Hoy cuelgo el comentario un poco más tarde por diversos problemas con la conexión a Internet. Intentar que llegue lejos la señal de mi casa es difícil, y hacerlo con un perro que muerde todos los cables más. Además se complica porque nuestra parroquia-barracón, al ser una estructura de hierro, hace el efecto de la “jaula de Faraday” que -como sabéis todos-, provoca que el “campo electromagnético en el interior de un conductor en equilibrio sea nulo, anulando el efecto de los campos externos” (y luego dicen que la wikipedia no sirve para nada). Es decir que si me asomo a la puerta de la parroquia llega la señal de Internet, pero un paso atrás y nada de nada. Creo que lo solucionaremos el lunes. Parece mentira que las ondas las tratamos los neófitos todas iguales y sean tan diferentes: las de la radio, las de Internet, las del microondas, las del mar… cada onda con sus cositas.

“Pedro dice a Jesús: “Señor, y este ¿qué?. Jesús le contesta: “Si quiero que este se quede hasta que yo venga ¿a ti qué? Tú sígueme”” A veces no nos entra en la cabeza y en el corazón que Dios trata a cada uno como cada uno, que no somos parte de un “pack”. Por eso cada persona es inviolable y su relación con Dios -dentro de la Iglesia-, es única y singular. Dios no pide a todos lo mismo. No existe la vocación por imitación, sino por llamamiento y respuesta. Lo importante es discernir bien lo que Dios quiere de nosotros, cómo quiere que le sigamos y ponernos en marcha. Por eso en la Iglesia no es más importante el Papa que le monaguillo, el sacerdote que la madre de familia, ni el Obispo es más que el sacristán (que hay sacristanes que mandan más que los Obispos). Ciertamente cada tarea es distinta, pero la tarea más importante es la que Dios te ha encomendado.
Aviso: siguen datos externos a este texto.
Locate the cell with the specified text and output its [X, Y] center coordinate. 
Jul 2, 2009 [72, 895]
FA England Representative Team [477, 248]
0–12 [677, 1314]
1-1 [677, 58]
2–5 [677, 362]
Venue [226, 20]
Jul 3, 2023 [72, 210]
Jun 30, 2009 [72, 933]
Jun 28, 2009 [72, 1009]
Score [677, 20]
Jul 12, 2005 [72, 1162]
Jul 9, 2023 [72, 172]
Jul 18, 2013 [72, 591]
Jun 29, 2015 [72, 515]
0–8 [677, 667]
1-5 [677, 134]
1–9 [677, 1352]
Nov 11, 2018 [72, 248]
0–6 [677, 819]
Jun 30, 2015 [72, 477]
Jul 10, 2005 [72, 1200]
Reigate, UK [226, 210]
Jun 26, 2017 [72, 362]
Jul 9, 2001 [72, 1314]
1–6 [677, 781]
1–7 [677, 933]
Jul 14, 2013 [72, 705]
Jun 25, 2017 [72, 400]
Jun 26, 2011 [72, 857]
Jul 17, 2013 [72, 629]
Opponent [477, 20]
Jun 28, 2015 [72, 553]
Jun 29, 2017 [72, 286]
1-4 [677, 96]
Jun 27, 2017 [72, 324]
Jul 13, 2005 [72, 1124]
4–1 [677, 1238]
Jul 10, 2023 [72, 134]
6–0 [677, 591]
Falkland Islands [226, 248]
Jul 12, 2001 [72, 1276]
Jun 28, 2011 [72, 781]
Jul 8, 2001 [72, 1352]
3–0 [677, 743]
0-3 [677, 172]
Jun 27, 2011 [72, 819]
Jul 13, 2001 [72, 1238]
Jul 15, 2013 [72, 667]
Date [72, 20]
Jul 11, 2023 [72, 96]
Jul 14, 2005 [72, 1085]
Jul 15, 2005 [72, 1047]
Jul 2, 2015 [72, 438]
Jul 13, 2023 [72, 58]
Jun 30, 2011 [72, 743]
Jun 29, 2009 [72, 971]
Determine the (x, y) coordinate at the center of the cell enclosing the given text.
Si alguien se quiere ordenar sacerdote para “ser más” que otros acabará siendo menos que nadie si Dios no le llama para el presbiterado. Si alguien se considera menos en la parroquia por ser joven o demasiado mayor hace mal, si está haciendo lo que Dios le pide. Al igual que el sacerdote no tiene que dedicarse a lo que están llamados los laicos, ni los laicos a hacer lo de los sacerdotes. No por ser más o menos importante, sino porque no se lo pide Dios. San Bernabé fue apóstol porque Dios le llamó para apóstol, no por una decisión personal.

Mañana es Pentecostés, pidámosle al Espíritu Santo que nos enseñe a cada uno lo que Dios quiere de nosotros, y lo sigamos con la misma fidelidad de María. No todos somos iguales, como las ondas, y si Dios pide otra cosa a otro…a ti ¿qué?